In refining natural silicon into its usable form, a compound called silicon tetrachloride is created as a byproduct. This compound is toxic, but using the right equipment, it can be recycled to create more panels. When China experienced a massive and abrupt solar manufacturing boom in the early 2000’s, smaller factories didn’t invest in this equipment, and some dumped the toxic waste into villages and rivers, causing soil infertility and health abnormalities in the local population.

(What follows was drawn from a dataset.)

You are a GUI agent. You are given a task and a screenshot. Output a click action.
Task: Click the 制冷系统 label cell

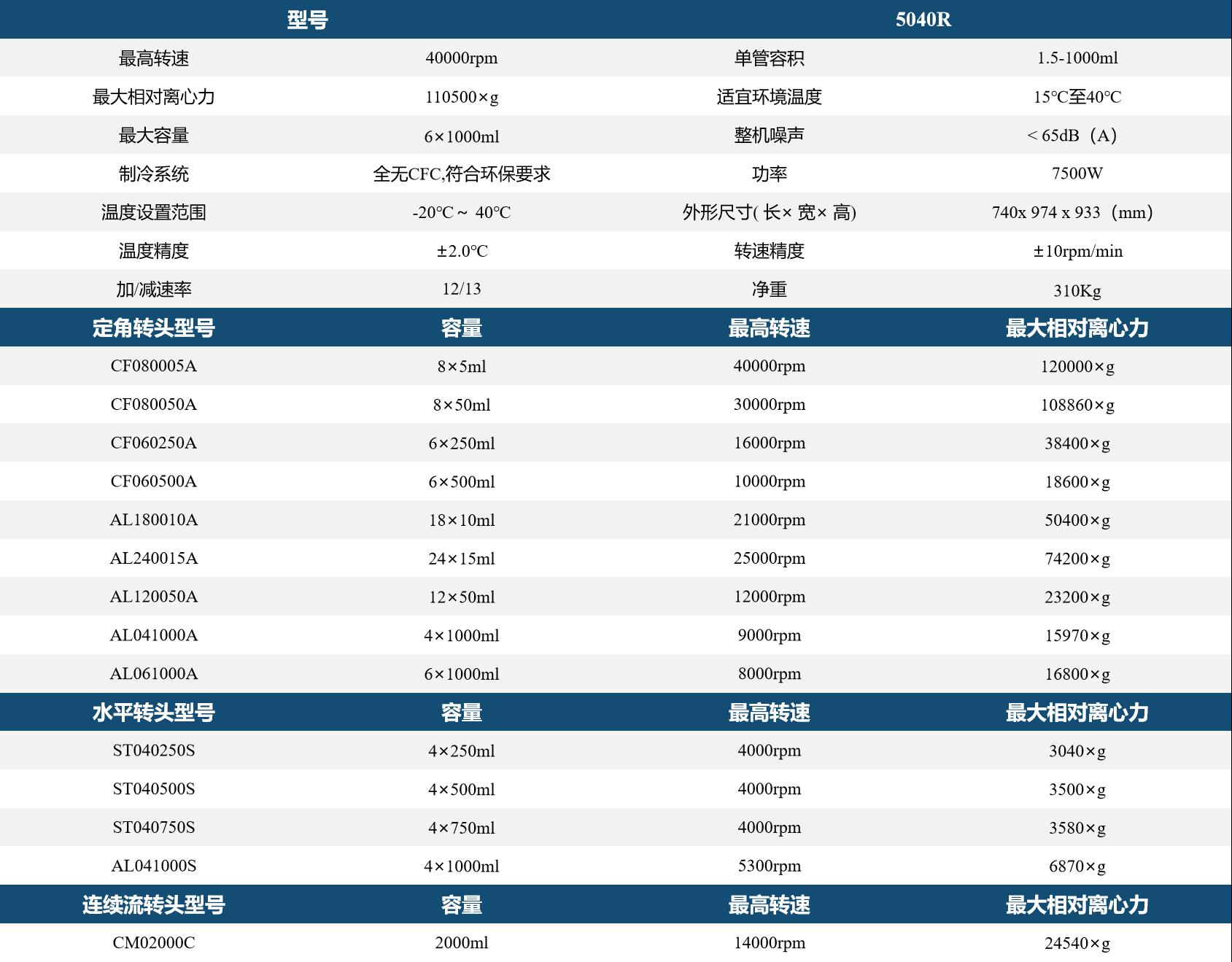pos(153,174)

These practices are unacceptable for us, and the solar industry has shown that they agree, because we’ve seen major improvements in manufacturer accountability in the last nine years. The international community has developed a tiered ranking system for just this purpose. Tier 1 manufacturers are generally safe bets: these large-scale manufacturers put substantial effort into increasing manufacturing efficiency, and byproduct recycling brings them substantial savings in the long-run. Solstice relies on its partners to design and build solar gardens, and we push those partners source from Tier 1 companies.

Related
The Real Deal on Solar Subsidies.

The Shift to Net-Zero Starts Today

We will always seek a world where we can get our energy without consequences for the environment. This means improving manufacturing processes for solar panels, holding companies to account for panel recycling, and making sure that clean energy is used as much as possible in panel shipping and installation.

This is what we can do, today, to start shifting away from the massively harmful energy systems of the past. Today’s solar industry certainly has areas for improvement, where it can further widen the environmental gap between it and the fossil fuel industry. We’re heartened to see solar companies proactively taking those steps–and hopeful for a future of clean energy production.